Fortune while returning C arrays? - c

I'm newbie with C and stunned with some magic while using following C functions. This code works for me, and prints all the data.
typedef struct string_t {
char *data;
size_t len;
} string_t;
string_t *generate_test_data(size_t size) {
string_t test_data[size];
for(size_t i = 0; i < size; ++i) {
string_t string;
string.data = "test";
string.len = 4;
test_data[i] = string;
}
return test_data;
}
int main() {
size_t test_data_size = 10;
string_t *test_data = generate_test_data(test_data_size);
for(size_t i = 0; i < test_data_size; ++i) {
printf("%zu: %s\n", test_data[i].len, test_data[i].data);
}
}
Why function generate_test_data works only when "test_data_size = 10", but when "test_data_size = 20" process finished with exit code 11? HOW does it possible?

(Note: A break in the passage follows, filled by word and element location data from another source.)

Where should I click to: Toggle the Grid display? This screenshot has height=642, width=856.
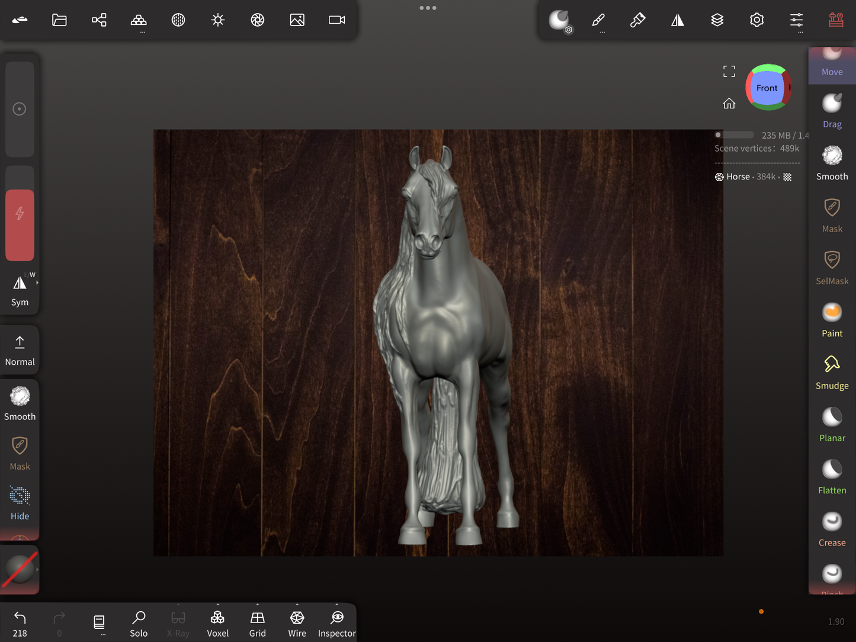[257, 623]
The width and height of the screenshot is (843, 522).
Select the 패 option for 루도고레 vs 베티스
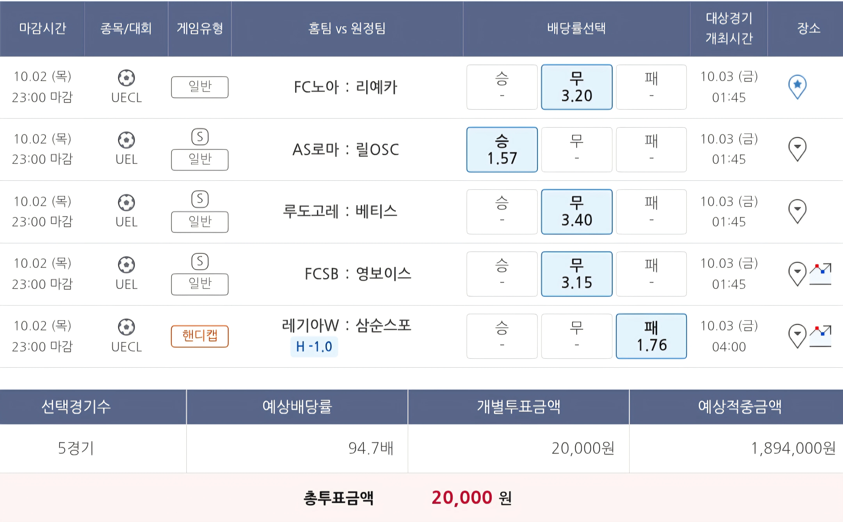(x=651, y=212)
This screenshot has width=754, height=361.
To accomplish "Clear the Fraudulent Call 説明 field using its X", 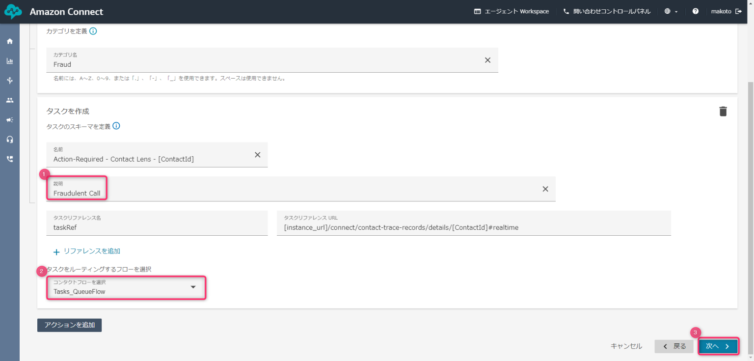I will click(545, 188).
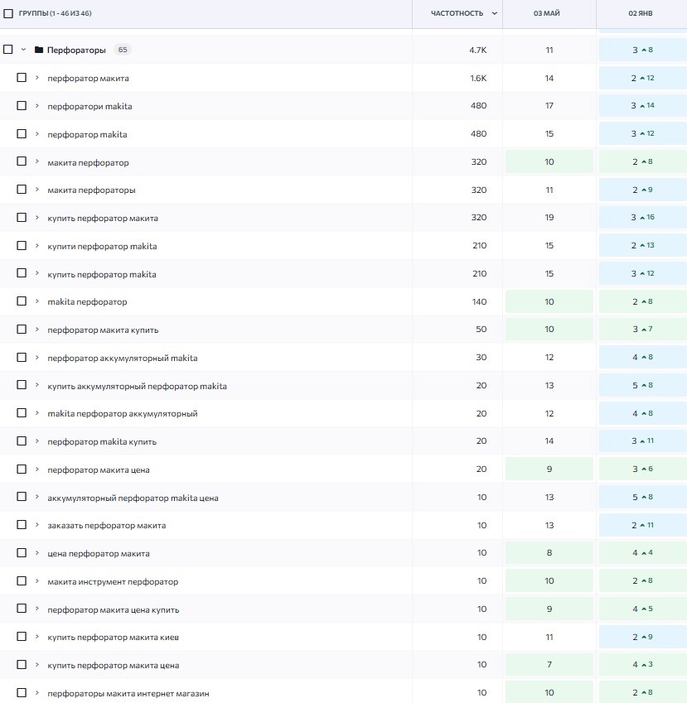687x703 pixels.
Task: Expand the makita перфоратор row
Action: 36,302
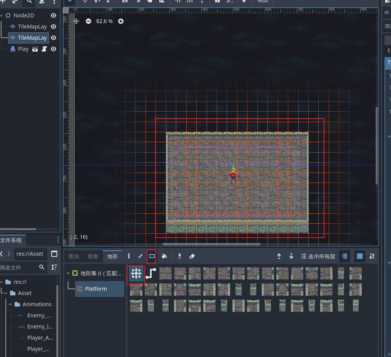Choose the path terrain mode icon
This screenshot has width=391, height=357.
(150, 274)
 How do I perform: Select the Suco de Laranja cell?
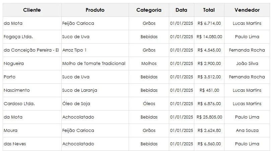(x=95, y=90)
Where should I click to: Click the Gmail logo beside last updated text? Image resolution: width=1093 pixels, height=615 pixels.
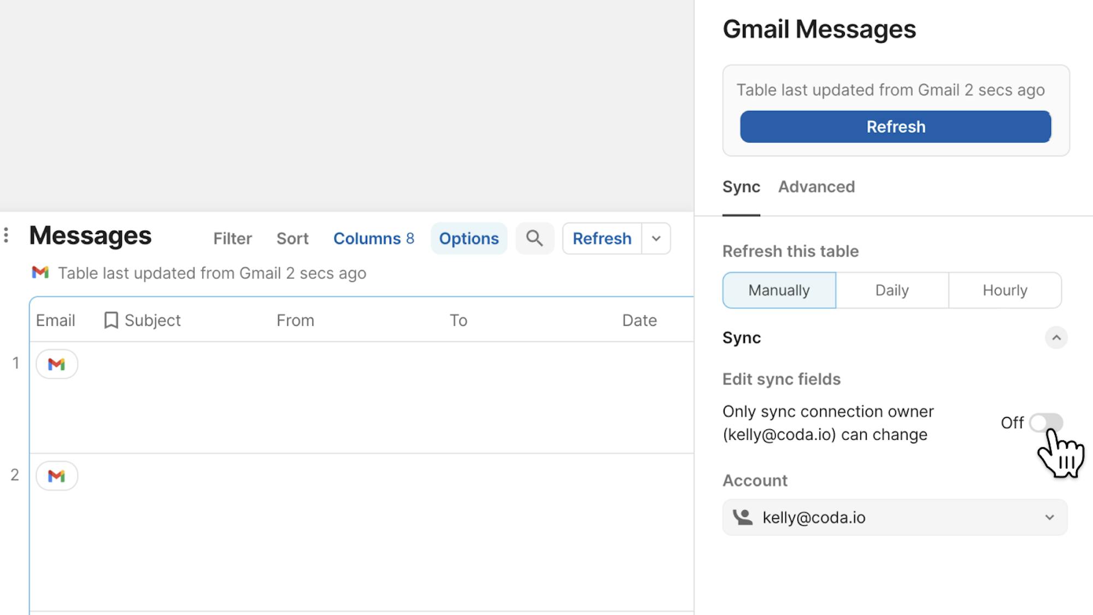(x=40, y=272)
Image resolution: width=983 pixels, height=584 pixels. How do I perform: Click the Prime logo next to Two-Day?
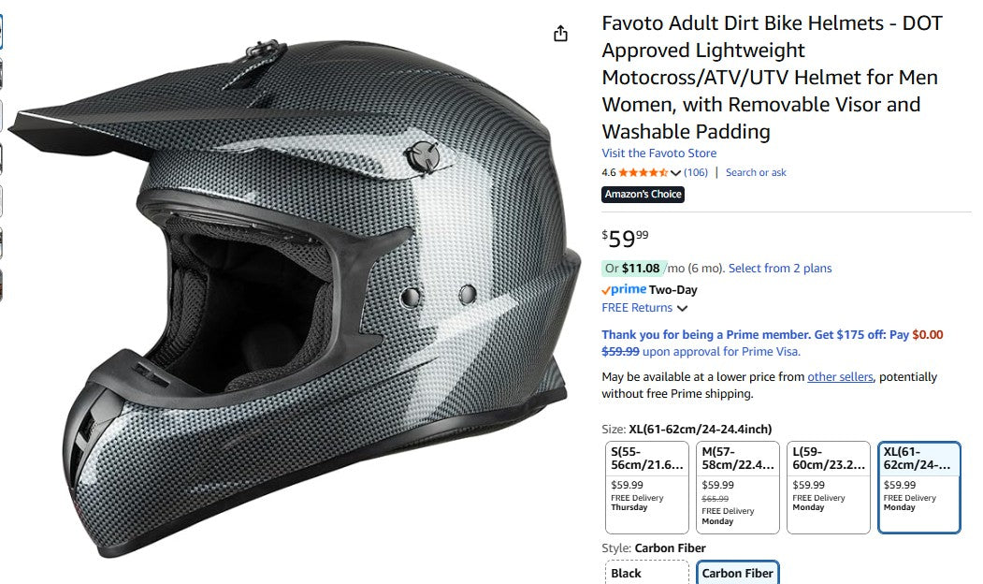tap(625, 289)
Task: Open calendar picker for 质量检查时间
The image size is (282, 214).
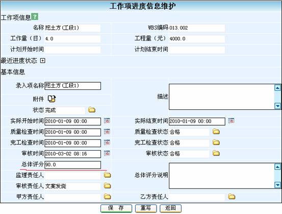Action: pos(107,132)
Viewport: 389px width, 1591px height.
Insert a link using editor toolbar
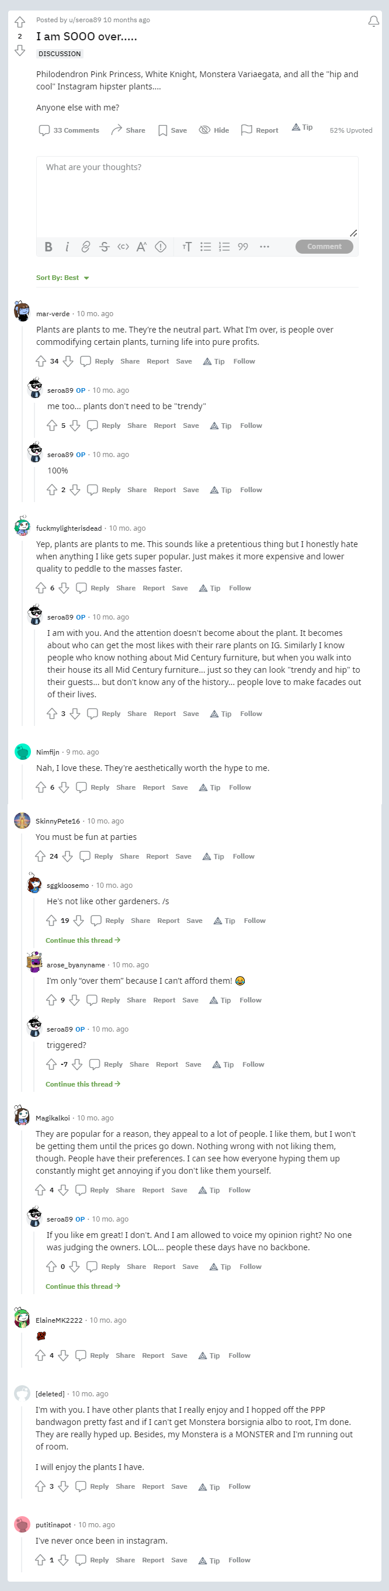click(x=86, y=246)
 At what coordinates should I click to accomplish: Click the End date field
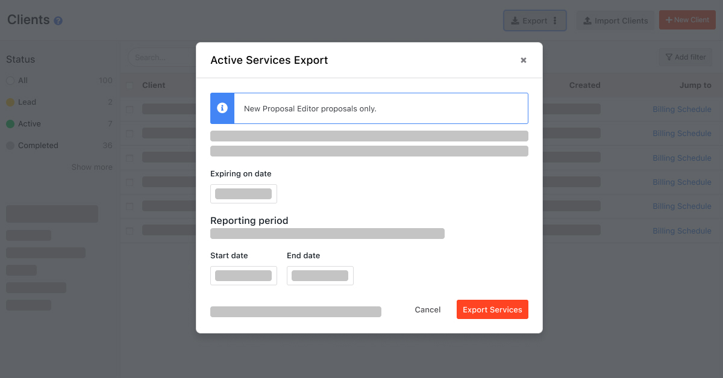tap(320, 276)
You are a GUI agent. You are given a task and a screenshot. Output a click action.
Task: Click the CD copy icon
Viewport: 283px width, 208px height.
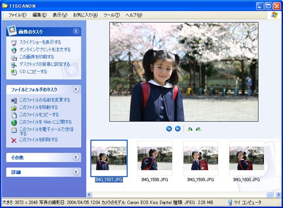pyautogui.click(x=14, y=72)
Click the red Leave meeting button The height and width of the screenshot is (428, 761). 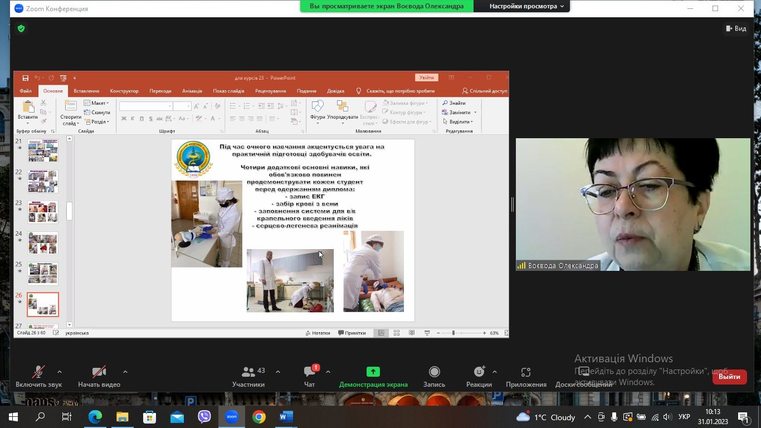pyautogui.click(x=729, y=377)
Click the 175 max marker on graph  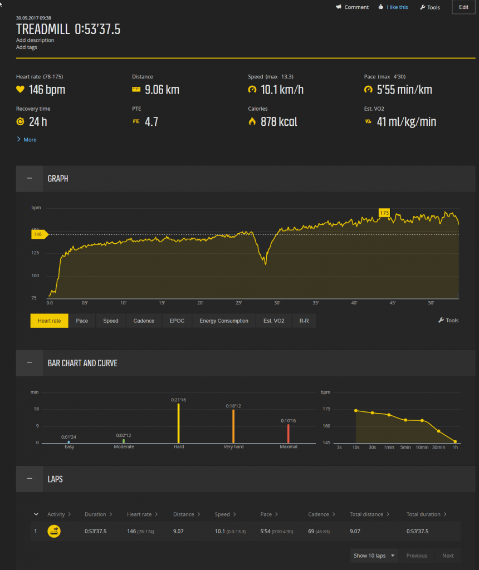384,213

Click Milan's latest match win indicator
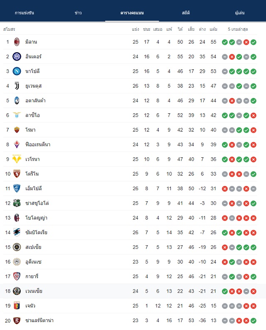pos(254,42)
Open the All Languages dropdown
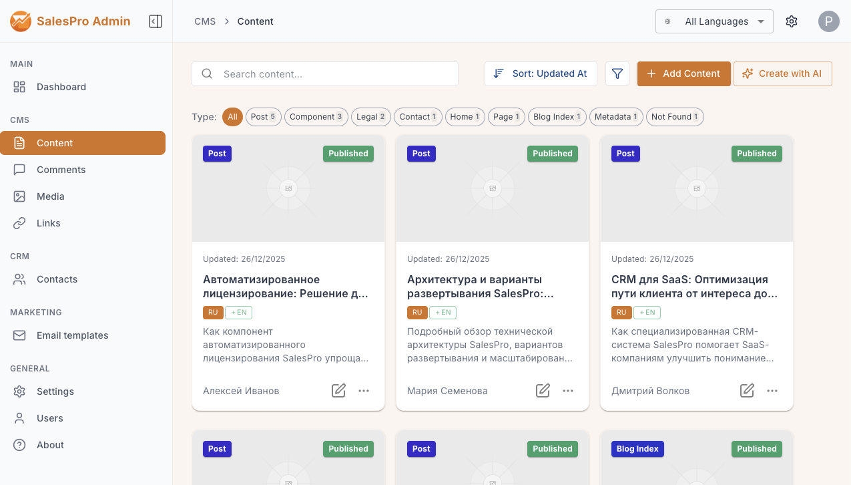The image size is (851, 485). click(x=714, y=21)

This code will never work perfectly, it just happens to be working. In C, you have to manage the memory yourself. If you make a mistake, the program might continue to work... or something might scribble all over the memory you thought was yours. This often manifests itself as weird errors like you're having: it works when the length is X, but fails when the length is Y.
If you turn on -Wall, or if you're using clang even better -Weverything, you'll get a warning like this.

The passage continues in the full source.